> [TRY IT]:
Identify each line below containing the string "avatar" and copy it.

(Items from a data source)
*** Begin section ***

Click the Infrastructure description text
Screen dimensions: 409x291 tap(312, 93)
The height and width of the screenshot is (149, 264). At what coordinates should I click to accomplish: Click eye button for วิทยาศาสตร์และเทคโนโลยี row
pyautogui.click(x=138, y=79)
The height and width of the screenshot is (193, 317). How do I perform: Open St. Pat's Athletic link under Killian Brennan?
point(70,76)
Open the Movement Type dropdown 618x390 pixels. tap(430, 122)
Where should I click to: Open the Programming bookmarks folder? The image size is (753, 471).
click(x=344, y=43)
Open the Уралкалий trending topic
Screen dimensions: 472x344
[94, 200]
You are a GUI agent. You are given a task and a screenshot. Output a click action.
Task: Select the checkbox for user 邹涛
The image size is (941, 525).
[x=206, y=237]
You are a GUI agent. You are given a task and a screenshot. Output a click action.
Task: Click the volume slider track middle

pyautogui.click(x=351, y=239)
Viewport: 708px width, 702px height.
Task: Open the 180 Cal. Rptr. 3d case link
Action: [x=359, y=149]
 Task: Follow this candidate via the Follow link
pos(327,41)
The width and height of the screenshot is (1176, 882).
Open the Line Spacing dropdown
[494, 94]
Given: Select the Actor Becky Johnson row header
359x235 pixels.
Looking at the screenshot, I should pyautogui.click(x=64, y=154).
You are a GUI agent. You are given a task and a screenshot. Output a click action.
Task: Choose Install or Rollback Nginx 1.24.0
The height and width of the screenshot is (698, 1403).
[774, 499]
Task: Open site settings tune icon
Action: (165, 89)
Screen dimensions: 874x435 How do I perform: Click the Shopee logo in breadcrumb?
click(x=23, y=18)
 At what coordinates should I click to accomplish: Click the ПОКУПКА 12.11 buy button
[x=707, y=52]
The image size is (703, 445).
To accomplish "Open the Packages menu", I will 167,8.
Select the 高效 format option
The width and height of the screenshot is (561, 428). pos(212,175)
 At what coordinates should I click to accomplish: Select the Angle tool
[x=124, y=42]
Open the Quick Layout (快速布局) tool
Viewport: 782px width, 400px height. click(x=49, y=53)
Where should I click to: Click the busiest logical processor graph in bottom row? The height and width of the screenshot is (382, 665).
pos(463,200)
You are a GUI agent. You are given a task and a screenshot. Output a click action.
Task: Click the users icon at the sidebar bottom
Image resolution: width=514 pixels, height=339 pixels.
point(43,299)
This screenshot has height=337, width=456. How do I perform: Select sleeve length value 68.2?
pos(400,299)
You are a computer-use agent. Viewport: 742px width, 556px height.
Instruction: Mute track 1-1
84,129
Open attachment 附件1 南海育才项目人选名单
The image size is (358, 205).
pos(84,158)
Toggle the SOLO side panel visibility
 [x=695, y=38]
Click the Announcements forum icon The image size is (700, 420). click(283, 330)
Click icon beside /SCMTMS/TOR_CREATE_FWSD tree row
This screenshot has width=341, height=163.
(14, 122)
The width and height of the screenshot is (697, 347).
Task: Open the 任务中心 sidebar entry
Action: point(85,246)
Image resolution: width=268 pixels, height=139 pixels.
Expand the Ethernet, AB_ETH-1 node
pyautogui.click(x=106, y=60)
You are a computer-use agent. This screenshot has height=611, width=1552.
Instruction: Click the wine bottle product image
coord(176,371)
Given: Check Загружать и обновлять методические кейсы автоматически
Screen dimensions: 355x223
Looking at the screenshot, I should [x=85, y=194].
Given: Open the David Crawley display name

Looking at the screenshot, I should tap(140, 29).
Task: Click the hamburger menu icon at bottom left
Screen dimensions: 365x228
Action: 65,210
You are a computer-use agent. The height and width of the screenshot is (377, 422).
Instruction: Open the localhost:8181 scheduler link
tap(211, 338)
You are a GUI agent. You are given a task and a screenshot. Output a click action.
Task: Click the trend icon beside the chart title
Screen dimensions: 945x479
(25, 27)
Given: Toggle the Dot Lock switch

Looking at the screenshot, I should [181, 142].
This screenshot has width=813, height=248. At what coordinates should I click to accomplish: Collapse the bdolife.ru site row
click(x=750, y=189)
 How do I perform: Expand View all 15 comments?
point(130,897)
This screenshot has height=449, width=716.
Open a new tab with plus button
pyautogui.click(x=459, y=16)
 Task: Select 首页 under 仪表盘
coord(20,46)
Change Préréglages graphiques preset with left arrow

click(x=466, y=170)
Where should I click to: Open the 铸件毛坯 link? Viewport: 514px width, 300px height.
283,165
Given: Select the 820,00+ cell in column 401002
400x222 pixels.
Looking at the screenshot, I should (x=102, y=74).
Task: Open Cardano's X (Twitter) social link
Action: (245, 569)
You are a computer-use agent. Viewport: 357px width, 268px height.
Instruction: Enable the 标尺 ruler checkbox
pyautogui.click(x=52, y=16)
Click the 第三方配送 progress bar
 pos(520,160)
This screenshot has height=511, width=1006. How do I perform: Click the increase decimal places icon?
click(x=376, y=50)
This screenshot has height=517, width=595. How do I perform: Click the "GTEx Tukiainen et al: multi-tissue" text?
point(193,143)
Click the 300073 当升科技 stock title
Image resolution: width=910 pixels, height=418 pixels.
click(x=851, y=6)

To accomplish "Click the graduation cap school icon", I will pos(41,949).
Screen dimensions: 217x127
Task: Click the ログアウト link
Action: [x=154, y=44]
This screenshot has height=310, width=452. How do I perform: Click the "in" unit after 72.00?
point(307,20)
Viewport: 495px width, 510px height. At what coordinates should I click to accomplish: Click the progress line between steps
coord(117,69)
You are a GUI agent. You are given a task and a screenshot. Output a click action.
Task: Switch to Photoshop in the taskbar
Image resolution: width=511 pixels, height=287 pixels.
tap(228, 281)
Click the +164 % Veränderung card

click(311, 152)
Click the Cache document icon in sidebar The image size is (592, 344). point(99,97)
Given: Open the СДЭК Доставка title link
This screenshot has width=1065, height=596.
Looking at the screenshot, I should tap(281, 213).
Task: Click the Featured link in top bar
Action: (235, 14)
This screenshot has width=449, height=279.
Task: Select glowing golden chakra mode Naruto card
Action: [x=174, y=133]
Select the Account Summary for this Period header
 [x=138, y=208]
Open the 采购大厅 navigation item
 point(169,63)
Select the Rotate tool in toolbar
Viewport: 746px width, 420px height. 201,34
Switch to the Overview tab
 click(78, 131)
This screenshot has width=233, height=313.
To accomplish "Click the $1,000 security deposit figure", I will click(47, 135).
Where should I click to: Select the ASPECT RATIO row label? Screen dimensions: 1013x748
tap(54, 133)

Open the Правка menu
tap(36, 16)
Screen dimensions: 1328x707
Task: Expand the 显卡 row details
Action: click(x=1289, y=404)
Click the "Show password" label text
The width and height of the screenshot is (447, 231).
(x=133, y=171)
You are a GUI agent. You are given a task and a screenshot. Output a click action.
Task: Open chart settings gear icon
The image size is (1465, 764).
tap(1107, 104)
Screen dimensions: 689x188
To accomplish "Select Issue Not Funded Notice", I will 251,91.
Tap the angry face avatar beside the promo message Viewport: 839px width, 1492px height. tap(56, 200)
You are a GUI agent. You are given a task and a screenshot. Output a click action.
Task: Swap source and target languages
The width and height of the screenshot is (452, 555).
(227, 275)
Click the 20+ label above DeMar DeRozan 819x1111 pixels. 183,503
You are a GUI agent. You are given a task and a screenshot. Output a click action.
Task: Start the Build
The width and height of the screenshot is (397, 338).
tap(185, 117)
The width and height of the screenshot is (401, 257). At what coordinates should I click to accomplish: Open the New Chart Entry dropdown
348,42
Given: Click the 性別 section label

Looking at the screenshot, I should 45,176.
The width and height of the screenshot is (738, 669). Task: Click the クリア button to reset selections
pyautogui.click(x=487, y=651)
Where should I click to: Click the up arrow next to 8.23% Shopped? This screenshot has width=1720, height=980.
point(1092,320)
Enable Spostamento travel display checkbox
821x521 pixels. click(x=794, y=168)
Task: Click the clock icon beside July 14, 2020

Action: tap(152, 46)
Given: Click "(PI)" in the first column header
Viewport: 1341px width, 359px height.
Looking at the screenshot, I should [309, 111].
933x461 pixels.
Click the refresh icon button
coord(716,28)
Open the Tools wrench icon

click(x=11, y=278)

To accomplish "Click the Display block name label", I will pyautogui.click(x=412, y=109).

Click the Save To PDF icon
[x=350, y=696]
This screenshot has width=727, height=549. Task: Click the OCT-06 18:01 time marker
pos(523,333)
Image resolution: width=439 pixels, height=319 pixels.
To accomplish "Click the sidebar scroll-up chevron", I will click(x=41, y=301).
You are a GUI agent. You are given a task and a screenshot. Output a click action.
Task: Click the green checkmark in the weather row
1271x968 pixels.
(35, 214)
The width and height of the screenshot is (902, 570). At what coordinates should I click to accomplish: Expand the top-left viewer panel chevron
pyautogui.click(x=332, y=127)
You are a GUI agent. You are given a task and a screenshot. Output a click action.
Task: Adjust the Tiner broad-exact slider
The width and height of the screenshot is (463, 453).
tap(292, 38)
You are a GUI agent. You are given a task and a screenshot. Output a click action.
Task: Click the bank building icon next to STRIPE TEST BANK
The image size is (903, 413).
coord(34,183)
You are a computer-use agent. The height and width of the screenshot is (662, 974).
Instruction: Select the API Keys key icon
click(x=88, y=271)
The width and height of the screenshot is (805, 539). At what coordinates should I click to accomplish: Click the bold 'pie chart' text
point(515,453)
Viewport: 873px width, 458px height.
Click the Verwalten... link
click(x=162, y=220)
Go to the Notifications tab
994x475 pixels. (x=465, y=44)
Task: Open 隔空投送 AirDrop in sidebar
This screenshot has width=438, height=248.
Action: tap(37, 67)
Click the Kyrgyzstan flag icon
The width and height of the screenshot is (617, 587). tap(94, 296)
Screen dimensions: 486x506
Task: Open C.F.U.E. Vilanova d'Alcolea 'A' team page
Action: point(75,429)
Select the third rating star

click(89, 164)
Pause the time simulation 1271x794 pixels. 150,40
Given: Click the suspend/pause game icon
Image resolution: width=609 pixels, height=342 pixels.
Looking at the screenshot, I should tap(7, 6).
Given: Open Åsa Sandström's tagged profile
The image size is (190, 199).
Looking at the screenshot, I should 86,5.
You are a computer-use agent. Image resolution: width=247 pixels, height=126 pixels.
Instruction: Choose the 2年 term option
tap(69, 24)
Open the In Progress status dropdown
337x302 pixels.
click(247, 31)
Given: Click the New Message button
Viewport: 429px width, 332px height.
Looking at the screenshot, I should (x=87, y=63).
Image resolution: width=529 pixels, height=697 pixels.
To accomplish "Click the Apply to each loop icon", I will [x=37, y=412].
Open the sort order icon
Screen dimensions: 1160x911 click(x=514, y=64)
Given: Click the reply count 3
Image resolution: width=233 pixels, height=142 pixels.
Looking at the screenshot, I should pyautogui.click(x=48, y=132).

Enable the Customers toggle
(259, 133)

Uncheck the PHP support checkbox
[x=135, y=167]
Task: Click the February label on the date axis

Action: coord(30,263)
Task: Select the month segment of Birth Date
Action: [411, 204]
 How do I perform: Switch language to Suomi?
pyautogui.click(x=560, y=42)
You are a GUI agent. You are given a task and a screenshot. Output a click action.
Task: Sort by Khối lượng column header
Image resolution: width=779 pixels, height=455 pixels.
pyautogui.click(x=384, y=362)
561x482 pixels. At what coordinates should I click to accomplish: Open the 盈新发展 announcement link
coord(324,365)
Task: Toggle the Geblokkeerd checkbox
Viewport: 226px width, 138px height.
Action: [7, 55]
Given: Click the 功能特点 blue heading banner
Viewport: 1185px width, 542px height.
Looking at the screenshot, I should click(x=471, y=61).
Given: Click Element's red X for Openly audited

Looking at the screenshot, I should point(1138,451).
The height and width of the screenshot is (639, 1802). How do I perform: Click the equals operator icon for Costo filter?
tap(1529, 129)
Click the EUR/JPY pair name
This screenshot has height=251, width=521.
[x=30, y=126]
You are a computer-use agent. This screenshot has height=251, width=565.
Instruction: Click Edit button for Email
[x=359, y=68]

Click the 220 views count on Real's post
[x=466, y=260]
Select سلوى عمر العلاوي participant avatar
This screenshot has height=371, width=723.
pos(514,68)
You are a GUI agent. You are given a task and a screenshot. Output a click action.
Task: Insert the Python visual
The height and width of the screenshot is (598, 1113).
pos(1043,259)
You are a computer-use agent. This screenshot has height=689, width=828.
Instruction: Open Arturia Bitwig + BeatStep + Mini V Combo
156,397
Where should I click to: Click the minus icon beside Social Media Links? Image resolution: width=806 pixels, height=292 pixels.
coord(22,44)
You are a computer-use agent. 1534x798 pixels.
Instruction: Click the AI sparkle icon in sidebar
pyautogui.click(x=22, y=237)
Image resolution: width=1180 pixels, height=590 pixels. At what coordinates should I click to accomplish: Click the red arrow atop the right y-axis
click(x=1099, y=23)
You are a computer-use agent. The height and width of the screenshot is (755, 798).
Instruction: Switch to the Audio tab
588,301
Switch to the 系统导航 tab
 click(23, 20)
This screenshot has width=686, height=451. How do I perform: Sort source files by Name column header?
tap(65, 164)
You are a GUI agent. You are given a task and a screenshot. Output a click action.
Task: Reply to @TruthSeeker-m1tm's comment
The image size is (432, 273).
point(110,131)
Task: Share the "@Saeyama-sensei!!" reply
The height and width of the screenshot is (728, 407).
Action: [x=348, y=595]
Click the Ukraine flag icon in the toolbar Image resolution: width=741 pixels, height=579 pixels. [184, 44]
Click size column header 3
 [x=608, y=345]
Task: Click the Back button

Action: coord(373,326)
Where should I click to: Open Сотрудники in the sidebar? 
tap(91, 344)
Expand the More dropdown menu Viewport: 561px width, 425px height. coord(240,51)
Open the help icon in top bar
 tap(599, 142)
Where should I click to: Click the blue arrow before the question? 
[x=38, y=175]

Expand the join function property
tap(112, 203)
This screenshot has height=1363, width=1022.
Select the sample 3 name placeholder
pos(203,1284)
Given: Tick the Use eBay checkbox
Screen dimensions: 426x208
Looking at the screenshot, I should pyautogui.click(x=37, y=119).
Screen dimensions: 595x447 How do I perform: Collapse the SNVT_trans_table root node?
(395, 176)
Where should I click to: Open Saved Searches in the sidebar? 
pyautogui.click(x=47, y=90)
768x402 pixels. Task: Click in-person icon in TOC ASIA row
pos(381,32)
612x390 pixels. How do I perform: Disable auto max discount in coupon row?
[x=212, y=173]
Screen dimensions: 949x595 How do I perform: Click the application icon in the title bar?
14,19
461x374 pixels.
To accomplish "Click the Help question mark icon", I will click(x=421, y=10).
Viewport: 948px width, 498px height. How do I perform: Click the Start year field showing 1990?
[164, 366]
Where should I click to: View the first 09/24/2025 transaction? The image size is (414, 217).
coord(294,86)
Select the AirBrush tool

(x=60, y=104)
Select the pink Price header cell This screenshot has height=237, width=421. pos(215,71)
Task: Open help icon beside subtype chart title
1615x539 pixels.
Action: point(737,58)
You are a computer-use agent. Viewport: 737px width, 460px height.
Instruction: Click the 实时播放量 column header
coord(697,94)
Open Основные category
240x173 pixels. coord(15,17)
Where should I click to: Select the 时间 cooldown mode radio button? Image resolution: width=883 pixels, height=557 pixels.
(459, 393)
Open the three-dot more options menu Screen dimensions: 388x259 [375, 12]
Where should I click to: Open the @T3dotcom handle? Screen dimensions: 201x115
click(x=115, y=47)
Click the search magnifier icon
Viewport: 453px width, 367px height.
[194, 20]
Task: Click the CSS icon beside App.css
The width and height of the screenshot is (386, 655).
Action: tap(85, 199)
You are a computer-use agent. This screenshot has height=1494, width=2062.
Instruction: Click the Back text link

*** End section ***

> [RESULT BELOW]:
Tap the angry face avatar beside the promo message Viewport: 839px width, 1492px height. tap(56, 200)
Select سلوى عمر العلاوي participant avatar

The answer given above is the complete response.